**AUFGABE**: Schreibe sämtliche nachstehenden Zeilen Zeichen für Zeichen unverändert ab.

════════════════════

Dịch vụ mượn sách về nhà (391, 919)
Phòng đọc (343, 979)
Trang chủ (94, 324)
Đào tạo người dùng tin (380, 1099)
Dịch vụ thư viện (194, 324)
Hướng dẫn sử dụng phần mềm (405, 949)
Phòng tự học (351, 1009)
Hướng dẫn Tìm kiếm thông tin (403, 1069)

════════════════════

**ANTWORT**:
Dịch vụ mượn sách về nhà (391, 919)
Phòng đọc (343, 979)
Trang chủ (94, 324)
Đào tạo người dùng tin (380, 1099)
Dịch vụ thư viện (194, 324)
Hướng dẫn sử dụng phần mềm (405, 949)
Phòng tự học (351, 1009)
Hướng dẫn Tìm kiếm thông tin (403, 1069)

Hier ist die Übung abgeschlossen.